A Fond Look at the Secret—and Dying—Art of Truffle Hunting

Fun with fungi
EVERY DAY THEY'RE TRUFFLING: In Italy, a gourmand and his truffle
Photo by Michael Dweck and Gregory Kershaw. Courtesy Sony Pictures Classics

Do you have 90 minutes to roll around in the dirt with some aged Italian men? If so, you might enjoy The Truffle Hunters, a new documentary by directors Michael Dweck and Gregory Kershaw.

It follows a cast of elderly, eccentric gentlemen as they scour the Piedmont region of northwest Italy for the world’s most expensive ingredient, the white Alba truffle, which can retail for $5,500 a pound — or higher.

The film, which opened in limited release on December 25 and plans a national theatrical rollout in March (conditions permitting), is told through a series of artfully com-posed, single-frame shots that play out like tableaux vivants come to life.

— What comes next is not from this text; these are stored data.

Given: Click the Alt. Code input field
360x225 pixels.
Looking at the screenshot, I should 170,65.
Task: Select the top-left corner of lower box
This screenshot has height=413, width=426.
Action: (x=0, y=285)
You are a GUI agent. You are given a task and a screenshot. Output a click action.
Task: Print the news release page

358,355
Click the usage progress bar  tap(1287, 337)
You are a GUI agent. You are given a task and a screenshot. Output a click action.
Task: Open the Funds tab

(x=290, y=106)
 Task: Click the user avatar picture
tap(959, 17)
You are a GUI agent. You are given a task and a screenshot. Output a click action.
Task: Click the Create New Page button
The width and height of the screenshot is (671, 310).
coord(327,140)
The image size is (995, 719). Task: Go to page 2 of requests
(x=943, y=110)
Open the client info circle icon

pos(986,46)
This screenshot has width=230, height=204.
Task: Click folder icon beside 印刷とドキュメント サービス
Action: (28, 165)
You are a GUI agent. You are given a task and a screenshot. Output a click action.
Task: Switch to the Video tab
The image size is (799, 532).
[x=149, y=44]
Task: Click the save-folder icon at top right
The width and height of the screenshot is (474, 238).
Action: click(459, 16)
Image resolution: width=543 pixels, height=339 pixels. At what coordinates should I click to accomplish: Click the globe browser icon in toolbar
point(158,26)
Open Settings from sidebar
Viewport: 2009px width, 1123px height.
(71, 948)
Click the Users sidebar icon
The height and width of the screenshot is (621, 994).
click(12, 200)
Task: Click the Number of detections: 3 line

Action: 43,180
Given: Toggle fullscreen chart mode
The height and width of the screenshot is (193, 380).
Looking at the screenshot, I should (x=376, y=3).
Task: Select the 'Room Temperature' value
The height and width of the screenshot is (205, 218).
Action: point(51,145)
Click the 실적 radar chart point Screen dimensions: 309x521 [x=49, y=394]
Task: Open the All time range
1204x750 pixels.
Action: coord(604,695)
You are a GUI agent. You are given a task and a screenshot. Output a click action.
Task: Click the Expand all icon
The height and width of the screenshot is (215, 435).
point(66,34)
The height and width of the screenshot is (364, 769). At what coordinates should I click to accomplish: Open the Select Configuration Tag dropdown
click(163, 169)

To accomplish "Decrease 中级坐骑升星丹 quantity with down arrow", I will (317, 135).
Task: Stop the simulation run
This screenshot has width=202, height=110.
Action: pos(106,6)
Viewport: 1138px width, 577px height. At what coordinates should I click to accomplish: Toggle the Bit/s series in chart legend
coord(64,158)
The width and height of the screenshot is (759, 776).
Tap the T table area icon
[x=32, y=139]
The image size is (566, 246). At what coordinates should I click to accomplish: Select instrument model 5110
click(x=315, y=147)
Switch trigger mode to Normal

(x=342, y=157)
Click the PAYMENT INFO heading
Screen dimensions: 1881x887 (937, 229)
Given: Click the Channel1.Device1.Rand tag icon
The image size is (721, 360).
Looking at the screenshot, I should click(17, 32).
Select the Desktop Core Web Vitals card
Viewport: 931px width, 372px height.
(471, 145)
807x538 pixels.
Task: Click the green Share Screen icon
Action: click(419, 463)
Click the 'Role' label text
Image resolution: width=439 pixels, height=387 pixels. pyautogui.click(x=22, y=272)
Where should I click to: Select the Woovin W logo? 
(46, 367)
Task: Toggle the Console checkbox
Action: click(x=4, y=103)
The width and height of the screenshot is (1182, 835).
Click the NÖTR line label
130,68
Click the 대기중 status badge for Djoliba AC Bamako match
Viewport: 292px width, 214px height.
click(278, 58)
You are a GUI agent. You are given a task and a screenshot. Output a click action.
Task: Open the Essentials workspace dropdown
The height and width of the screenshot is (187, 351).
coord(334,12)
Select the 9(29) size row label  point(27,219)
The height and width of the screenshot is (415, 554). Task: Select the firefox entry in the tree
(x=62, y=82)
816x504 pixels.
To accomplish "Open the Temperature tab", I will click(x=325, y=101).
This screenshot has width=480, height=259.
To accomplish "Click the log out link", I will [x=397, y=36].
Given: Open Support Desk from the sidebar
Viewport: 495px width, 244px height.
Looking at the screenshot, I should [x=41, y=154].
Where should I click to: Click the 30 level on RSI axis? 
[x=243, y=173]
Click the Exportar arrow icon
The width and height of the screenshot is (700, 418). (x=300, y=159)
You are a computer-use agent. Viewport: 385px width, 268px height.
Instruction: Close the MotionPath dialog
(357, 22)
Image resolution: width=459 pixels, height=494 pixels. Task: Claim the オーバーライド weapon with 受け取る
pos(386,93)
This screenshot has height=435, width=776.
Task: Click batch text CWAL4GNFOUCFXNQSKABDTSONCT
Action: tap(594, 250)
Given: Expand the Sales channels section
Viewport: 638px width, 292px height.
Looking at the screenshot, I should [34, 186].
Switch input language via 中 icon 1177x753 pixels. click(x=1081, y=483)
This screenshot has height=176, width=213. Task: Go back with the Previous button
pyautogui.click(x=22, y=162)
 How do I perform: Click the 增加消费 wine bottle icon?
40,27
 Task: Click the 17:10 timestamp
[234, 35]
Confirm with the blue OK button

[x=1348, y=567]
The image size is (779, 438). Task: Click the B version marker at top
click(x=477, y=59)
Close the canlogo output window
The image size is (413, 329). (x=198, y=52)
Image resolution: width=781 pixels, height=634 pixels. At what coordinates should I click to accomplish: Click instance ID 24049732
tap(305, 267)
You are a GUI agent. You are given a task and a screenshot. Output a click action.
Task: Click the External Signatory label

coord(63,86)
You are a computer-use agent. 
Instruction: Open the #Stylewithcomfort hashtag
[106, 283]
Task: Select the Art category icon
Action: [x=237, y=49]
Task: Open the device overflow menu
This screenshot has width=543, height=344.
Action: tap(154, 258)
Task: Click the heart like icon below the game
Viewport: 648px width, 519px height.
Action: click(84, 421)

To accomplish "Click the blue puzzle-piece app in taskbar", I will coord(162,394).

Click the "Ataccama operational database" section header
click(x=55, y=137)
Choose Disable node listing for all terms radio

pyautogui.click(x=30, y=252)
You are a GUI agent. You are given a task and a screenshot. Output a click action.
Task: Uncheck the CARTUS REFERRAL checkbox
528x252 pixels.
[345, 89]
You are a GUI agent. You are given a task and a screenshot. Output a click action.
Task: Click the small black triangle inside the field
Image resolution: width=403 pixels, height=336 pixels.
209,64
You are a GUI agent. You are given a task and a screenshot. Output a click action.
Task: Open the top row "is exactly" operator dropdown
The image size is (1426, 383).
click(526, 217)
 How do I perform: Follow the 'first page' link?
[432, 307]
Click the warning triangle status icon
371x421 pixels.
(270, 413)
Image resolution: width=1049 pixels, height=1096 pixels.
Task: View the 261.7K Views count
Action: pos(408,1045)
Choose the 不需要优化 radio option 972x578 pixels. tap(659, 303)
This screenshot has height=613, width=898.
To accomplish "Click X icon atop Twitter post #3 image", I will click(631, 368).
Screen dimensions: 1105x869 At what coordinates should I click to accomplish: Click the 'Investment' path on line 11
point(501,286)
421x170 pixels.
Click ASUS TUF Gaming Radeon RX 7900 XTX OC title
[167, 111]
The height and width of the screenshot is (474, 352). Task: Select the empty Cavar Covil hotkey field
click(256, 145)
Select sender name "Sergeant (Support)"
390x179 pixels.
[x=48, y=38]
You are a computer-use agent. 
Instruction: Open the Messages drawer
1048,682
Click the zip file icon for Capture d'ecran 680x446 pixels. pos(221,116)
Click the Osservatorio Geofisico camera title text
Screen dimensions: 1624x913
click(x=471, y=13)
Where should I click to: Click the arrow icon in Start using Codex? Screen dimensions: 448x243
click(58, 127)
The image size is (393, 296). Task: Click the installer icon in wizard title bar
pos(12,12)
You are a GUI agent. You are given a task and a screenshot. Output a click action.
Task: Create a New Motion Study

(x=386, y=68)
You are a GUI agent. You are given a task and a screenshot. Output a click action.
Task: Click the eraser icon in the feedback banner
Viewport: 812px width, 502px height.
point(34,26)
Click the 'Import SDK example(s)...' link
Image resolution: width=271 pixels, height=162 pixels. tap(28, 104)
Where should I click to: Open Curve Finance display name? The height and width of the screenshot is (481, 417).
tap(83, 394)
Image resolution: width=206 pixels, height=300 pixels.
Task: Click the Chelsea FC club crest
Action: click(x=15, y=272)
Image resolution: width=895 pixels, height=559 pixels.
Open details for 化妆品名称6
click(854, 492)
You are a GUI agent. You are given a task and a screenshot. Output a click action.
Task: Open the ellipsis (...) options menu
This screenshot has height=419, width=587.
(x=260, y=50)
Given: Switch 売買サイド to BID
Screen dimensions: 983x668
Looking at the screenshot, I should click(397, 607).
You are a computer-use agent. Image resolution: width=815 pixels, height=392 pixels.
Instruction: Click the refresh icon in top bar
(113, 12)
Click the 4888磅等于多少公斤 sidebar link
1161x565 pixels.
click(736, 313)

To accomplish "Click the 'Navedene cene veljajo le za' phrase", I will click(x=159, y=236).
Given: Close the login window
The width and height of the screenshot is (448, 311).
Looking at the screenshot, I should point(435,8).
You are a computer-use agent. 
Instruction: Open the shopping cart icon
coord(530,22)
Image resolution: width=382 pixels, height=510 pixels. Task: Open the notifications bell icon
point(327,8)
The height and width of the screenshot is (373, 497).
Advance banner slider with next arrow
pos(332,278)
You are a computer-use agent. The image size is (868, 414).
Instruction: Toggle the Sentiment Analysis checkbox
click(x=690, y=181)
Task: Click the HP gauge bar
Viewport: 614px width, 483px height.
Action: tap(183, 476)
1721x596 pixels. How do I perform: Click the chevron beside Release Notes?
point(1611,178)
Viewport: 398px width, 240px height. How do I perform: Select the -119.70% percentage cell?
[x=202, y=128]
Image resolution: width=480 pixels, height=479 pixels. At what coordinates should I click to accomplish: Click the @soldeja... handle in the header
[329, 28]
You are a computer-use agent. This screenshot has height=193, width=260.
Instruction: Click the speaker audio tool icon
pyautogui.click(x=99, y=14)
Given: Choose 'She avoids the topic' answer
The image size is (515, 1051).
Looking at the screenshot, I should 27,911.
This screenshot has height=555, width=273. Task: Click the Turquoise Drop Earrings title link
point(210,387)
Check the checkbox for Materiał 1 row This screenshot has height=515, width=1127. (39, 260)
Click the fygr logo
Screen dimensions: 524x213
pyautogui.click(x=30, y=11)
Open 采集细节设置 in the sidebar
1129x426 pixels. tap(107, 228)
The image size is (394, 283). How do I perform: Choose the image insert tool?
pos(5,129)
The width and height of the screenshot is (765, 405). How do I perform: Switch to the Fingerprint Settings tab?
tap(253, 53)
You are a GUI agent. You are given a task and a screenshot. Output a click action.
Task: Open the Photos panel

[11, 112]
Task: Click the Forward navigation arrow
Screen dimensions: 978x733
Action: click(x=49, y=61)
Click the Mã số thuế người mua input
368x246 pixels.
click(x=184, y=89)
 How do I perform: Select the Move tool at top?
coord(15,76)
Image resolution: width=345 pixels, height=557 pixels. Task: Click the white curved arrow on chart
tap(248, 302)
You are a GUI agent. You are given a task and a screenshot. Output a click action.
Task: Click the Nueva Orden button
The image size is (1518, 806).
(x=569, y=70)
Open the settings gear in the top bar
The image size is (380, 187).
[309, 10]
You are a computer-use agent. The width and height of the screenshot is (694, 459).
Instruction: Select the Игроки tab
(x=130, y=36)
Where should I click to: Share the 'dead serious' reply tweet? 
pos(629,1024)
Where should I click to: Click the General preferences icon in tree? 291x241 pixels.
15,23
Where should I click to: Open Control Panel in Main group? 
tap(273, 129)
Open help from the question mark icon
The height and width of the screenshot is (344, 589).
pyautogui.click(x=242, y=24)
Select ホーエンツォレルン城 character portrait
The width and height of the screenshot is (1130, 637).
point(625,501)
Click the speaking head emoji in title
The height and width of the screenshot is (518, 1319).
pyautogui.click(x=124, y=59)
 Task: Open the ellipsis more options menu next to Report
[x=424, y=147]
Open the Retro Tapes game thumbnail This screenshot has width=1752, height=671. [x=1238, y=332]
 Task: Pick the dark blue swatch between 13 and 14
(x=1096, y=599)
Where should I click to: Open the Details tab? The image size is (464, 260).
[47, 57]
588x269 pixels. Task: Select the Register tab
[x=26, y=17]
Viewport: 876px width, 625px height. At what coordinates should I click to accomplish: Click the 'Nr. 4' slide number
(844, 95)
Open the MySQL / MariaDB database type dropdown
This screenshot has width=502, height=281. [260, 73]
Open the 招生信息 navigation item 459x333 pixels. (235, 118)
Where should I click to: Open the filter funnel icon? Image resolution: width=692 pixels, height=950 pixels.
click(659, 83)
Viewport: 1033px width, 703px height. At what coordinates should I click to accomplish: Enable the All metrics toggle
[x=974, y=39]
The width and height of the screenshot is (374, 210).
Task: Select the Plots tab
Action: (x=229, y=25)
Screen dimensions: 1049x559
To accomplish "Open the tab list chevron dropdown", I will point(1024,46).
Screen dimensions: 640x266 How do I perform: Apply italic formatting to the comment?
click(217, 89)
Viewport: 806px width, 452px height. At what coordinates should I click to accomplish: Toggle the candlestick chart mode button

It’s an ode not only to the prized fungi that grow at the root of tall oak trees but also to a time-honored culture that is far removed from technology, and so secretive as to border on the occult. Secrets about where they hunt, how they train their dogs, and even if they actually find any truffles are all closely guarded. We meet two hunters, Aldo, 86, and Renato, 90, who have breakfasted and lunched together for most of their lives, and never discussed their private truffle haunts.

As for what viewers might learn from the sylvan mysteries of the truffle hunters?

“Well, it’s finding the meaning of life,” Dweck says. “That’s of course what everyone searches for and these guys have found it… their happy place happens to be the forest and it happens to be their dog. It’s a very beautiful, simple life.”

The Truffle Hunters opens March 5.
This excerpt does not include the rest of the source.